▸ **Problem to work on**: Would you retype all of these records exactly?

▸ **Records for processing**:
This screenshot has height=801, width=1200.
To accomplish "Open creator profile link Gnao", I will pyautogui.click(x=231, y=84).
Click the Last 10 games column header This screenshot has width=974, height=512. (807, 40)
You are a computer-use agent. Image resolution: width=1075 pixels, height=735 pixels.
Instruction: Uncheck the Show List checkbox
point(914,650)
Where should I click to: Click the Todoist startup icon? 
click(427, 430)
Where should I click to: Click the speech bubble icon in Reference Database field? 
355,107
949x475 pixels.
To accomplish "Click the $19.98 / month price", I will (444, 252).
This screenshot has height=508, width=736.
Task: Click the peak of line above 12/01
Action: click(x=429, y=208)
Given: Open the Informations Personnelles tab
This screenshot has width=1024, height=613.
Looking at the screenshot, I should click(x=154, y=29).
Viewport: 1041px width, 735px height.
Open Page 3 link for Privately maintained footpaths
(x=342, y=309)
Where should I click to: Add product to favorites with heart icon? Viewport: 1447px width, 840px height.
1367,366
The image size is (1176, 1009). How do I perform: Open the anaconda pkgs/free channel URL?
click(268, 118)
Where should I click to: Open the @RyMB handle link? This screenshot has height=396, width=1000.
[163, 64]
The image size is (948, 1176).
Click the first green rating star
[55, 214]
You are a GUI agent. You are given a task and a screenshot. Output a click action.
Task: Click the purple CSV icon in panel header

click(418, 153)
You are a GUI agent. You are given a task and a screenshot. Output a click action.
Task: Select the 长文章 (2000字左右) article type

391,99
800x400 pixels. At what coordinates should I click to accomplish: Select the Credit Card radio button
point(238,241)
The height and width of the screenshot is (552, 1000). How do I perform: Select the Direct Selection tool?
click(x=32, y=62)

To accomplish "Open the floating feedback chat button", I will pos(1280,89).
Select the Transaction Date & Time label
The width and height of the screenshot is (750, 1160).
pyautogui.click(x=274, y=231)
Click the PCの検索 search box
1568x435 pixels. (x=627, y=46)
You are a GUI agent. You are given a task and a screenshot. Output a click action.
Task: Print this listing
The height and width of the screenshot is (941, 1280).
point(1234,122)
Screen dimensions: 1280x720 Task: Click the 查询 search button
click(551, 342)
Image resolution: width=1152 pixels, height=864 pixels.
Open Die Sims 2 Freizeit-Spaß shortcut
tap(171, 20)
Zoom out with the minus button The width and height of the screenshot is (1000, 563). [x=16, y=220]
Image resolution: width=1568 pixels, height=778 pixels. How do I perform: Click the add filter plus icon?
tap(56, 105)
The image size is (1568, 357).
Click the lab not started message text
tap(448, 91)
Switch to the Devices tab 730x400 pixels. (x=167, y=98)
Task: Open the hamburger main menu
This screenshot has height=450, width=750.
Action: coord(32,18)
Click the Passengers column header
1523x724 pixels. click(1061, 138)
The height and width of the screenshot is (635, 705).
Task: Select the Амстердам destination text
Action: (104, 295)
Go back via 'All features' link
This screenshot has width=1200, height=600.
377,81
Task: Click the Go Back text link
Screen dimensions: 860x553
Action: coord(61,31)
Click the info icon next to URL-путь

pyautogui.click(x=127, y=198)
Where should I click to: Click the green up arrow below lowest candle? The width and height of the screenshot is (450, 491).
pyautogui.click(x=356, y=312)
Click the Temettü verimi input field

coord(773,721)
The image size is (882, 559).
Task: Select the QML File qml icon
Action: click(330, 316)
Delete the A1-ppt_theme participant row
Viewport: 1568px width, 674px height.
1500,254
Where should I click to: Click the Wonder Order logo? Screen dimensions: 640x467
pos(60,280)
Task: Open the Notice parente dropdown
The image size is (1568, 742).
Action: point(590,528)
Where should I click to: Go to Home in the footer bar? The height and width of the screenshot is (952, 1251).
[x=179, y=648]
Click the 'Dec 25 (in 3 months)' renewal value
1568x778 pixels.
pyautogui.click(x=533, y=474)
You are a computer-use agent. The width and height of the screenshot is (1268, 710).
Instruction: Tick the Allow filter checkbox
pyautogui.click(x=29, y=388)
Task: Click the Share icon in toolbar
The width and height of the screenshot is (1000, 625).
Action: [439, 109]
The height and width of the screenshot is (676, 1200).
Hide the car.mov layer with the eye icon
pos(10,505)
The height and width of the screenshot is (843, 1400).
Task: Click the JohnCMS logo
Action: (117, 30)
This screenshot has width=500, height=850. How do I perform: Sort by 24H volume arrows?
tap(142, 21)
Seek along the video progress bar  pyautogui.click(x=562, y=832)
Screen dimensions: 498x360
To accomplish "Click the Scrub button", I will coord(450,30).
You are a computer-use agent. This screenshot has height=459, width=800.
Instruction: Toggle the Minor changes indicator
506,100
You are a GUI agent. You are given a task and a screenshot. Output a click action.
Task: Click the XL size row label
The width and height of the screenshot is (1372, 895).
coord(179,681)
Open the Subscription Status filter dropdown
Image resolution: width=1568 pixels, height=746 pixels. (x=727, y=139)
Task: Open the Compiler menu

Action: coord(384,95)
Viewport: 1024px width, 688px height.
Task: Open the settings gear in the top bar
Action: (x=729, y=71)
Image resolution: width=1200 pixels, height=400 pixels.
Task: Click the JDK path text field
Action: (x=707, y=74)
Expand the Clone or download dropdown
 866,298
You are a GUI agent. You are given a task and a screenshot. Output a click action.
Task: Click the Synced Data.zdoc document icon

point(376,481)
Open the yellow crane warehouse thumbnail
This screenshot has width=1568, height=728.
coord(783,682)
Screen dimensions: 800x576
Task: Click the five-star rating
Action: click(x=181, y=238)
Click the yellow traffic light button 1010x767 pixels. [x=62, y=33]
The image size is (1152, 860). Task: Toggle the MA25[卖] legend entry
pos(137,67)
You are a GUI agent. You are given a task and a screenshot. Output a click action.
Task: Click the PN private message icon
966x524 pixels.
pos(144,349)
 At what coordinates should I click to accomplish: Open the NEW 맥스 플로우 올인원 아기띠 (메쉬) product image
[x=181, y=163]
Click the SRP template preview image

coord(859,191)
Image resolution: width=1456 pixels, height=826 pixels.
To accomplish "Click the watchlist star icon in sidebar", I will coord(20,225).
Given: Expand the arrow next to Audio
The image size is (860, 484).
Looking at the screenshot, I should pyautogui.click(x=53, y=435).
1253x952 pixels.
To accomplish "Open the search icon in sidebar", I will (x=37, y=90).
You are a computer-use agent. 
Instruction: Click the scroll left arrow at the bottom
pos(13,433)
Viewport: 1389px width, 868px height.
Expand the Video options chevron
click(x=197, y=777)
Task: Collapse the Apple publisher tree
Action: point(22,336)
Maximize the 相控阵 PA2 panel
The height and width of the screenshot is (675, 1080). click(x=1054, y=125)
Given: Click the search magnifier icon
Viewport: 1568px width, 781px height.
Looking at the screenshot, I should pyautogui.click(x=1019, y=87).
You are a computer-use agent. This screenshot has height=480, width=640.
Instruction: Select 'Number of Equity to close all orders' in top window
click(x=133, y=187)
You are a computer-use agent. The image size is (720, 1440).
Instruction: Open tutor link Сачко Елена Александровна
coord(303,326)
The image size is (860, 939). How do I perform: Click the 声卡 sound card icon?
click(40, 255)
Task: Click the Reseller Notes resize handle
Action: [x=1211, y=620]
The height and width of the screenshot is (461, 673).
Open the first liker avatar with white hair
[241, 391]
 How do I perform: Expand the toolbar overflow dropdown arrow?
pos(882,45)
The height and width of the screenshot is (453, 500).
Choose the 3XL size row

▸ **Response box**:
This screenshot has height=801, width=1200.
To accomplish "Open creator profile link Gnao", I will pyautogui.click(x=231, y=84).
Click the Last 10 games column header This screenshot has width=974, height=512. (807, 40)
You are a computer-use agent. Image resolution: width=1075 pixels, height=735 pixels.
Instruction: Uncheck the Show List checkbox
point(914,650)
Where should I click to: Click the Todoist startup icon? 
click(427, 430)
Where should I click to: Click the speech bubble icon in Reference Database field? 
355,107
949x475 pixels.
To accomplish "Click the $19.98 / month price", I will (444, 252).
This screenshot has height=508, width=736.
Task: Click the peak of line above 12/01
Action: click(x=429, y=208)
Given: Open the Informations Personnelles tab
This screenshot has width=1024, height=613.
Looking at the screenshot, I should click(x=154, y=29).
Viewport: 1041px width, 735px height.
Open Page 3 link for Privately maintained footpaths
(x=342, y=309)
Where should I click to: Add product to favorites with heart icon? Viewport: 1447px width, 840px height.
1367,366
The image size is (1176, 1009). How do I perform: Open the anaconda pkgs/free channel URL?
click(268, 118)
Where should I click to: Open the @RyMB handle link? This screenshot has height=396, width=1000.
[163, 64]
The image size is (948, 1176).
Click the first green rating star
[55, 214]
You are a GUI agent. You are given a task and a screenshot. Output a click action.
Task: Click the purple CSV icon in panel header

click(418, 153)
You are a GUI agent. You are given a task and a screenshot. Output a click action.
Task: Select the 长文章 (2000字左右) article type

391,99
800x400 pixels. At what coordinates should I click to accomplish: Select the Credit Card radio button
point(238,241)
The height and width of the screenshot is (552, 1000). How do I perform: Select the Direct Selection tool?
click(x=32, y=62)

To accomplish "Open the floating feedback chat button", I will pos(1280,89).
Select the Transaction Date & Time label
The width and height of the screenshot is (750, 1160).
pyautogui.click(x=274, y=231)
Click the PCの検索 search box
1568x435 pixels. (x=627, y=46)
You are a GUI agent. You are given a task and a screenshot. Output a click action.
Task: Print this listing
The height and width of the screenshot is (941, 1280).
point(1234,122)
Screen dimensions: 1280x720 Task: Click the 查询 search button
click(551, 342)
Image resolution: width=1152 pixels, height=864 pixels.
Open Die Sims 2 Freizeit-Spaß shortcut
tap(171, 20)
Zoom out with the minus button The width and height of the screenshot is (1000, 563). [x=16, y=220]
Image resolution: width=1568 pixels, height=778 pixels. How do I perform: Click the add filter plus icon?
tap(56, 105)
The image size is (1568, 357).
Click the lab not started message text
tap(448, 91)
Switch to the Devices tab 730x400 pixels. (x=167, y=98)
Task: Open the hamburger main menu
This screenshot has height=450, width=750.
Action: coord(32,18)
Click the Passengers column header
1523x724 pixels. click(1061, 138)
The height and width of the screenshot is (635, 705).
Task: Select the Амстердам destination text
Action: (104, 295)
Go back via 'All features' link
This screenshot has width=1200, height=600.
377,81
Task: Click the Go Back text link
Screen dimensions: 860x553
Action: coord(61,31)
Click the info icon next to URL-путь

pyautogui.click(x=127, y=198)
Where should I click to: Click the green up arrow below lowest candle? The width and height of the screenshot is (450, 491).
pyautogui.click(x=356, y=312)
Click the Temettü verimi input field

coord(773,721)
The image size is (882, 559).
Task: Select the QML File qml icon
Action: click(330, 316)
Delete the A1-ppt_theme participant row
Viewport: 1568px width, 674px height.
1500,254
Where should I click to: Click the Wonder Order logo? Screen dimensions: 640x467
pos(60,280)
Task: Open the Notice parente dropdown
The image size is (1568, 742).
Action: point(590,528)
Where should I click to: Go to Home in the footer bar? The height and width of the screenshot is (952, 1251).
[x=179, y=648]
Click the 'Dec 25 (in 3 months)' renewal value
1568x778 pixels.
pyautogui.click(x=533, y=474)
You are a computer-use agent. The width and height of the screenshot is (1268, 710).
Instruction: Tick the Allow filter checkbox
pyautogui.click(x=29, y=388)
Task: Click the Share icon in toolbar
The width and height of the screenshot is (1000, 625).
Action: [439, 109]
The height and width of the screenshot is (676, 1200).
Hide the car.mov layer with the eye icon
pos(10,505)
The height and width of the screenshot is (843, 1400).
Task: Click the JohnCMS logo
Action: (117, 30)
This screenshot has width=500, height=850. How do I perform: Sort by 24H volume arrows?
tap(142, 21)
Seek along the video progress bar  pyautogui.click(x=562, y=832)
Screen dimensions: 498x360
To accomplish "Click the Scrub button", I will coord(450,30).
You are a computer-use agent. This screenshot has height=459, width=800.
Instruction: Toggle the Minor changes indicator
506,100
You are a GUI agent. You are given a task and a screenshot. Output a click action.
Task: Click the XL size row label
The width and height of the screenshot is (1372, 895).
coord(179,681)
Open the Subscription Status filter dropdown
Image resolution: width=1568 pixels, height=746 pixels. (x=727, y=139)
Task: Open the Compiler menu

Action: coord(384,95)
Viewport: 1024px width, 688px height.
Task: Open the settings gear in the top bar
Action: (x=729, y=71)
Image resolution: width=1200 pixels, height=400 pixels.
Task: Click the JDK path text field
Action: (x=707, y=74)
Expand the Clone or download dropdown
 866,298
You are a GUI agent. You are given a task and a screenshot. Output a click action.
Task: Click the Synced Data.zdoc document icon

point(376,481)
Open the yellow crane warehouse thumbnail
This screenshot has width=1568, height=728.
coord(783,682)
Screen dimensions: 800x576
Task: Click the five-star rating
Action: click(x=181, y=238)
Click the yellow traffic light button 1010x767 pixels. [x=62, y=33]
The image size is (1152, 860). Task: Toggle the MA25[卖] legend entry
pos(137,67)
You are a GUI agent. You are given a task and a screenshot. Output a click action.
Task: Click the PN private message icon
966x524 pixels.
pos(144,349)
 At what coordinates should I click to accomplish: Open the NEW 맥스 플로우 올인원 아기띠 (메쉬) product image
[x=181, y=163]
Click the SRP template preview image

coord(859,191)
Image resolution: width=1456 pixels, height=826 pixels.
To accomplish "Click the watchlist star icon in sidebar", I will coord(20,225).
Given: Expand the arrow next to Audio
The image size is (860, 484).
Looking at the screenshot, I should pyautogui.click(x=53, y=435).
1253x952 pixels.
To accomplish "Open the search icon in sidebar", I will (x=37, y=90).
You are a computer-use agent. 
Instruction: Click the scroll left arrow at the bottom
pos(13,433)
Viewport: 1389px width, 868px height.
Expand the Video options chevron
click(x=197, y=777)
Task: Collapse the Apple publisher tree
Action: point(22,336)
Maximize the 相控阵 PA2 panel
The height and width of the screenshot is (675, 1080). click(x=1054, y=125)
Given: Click the search magnifier icon
Viewport: 1568px width, 781px height.
Looking at the screenshot, I should pyautogui.click(x=1019, y=87).
You are a computer-use agent. This screenshot has height=480, width=640.
Instruction: Select 'Number of Equity to close all orders' in top window
click(x=133, y=187)
You are a computer-use agent. The image size is (720, 1440).
Instruction: Open tutor link Сачко Елена Александровна
coord(303,326)
The image size is (860, 939). How do I perform: Click the 声卡 sound card icon?
click(40, 255)
Task: Click the Reseller Notes resize handle
Action: [x=1211, y=620]
The height and width of the screenshot is (461, 673).
Open the first liker avatar with white hair
[241, 391]
 How do I perform: Expand the toolbar overflow dropdown arrow?
pos(882,45)
The height and width of the screenshot is (453, 500).
Choose the 3XL size row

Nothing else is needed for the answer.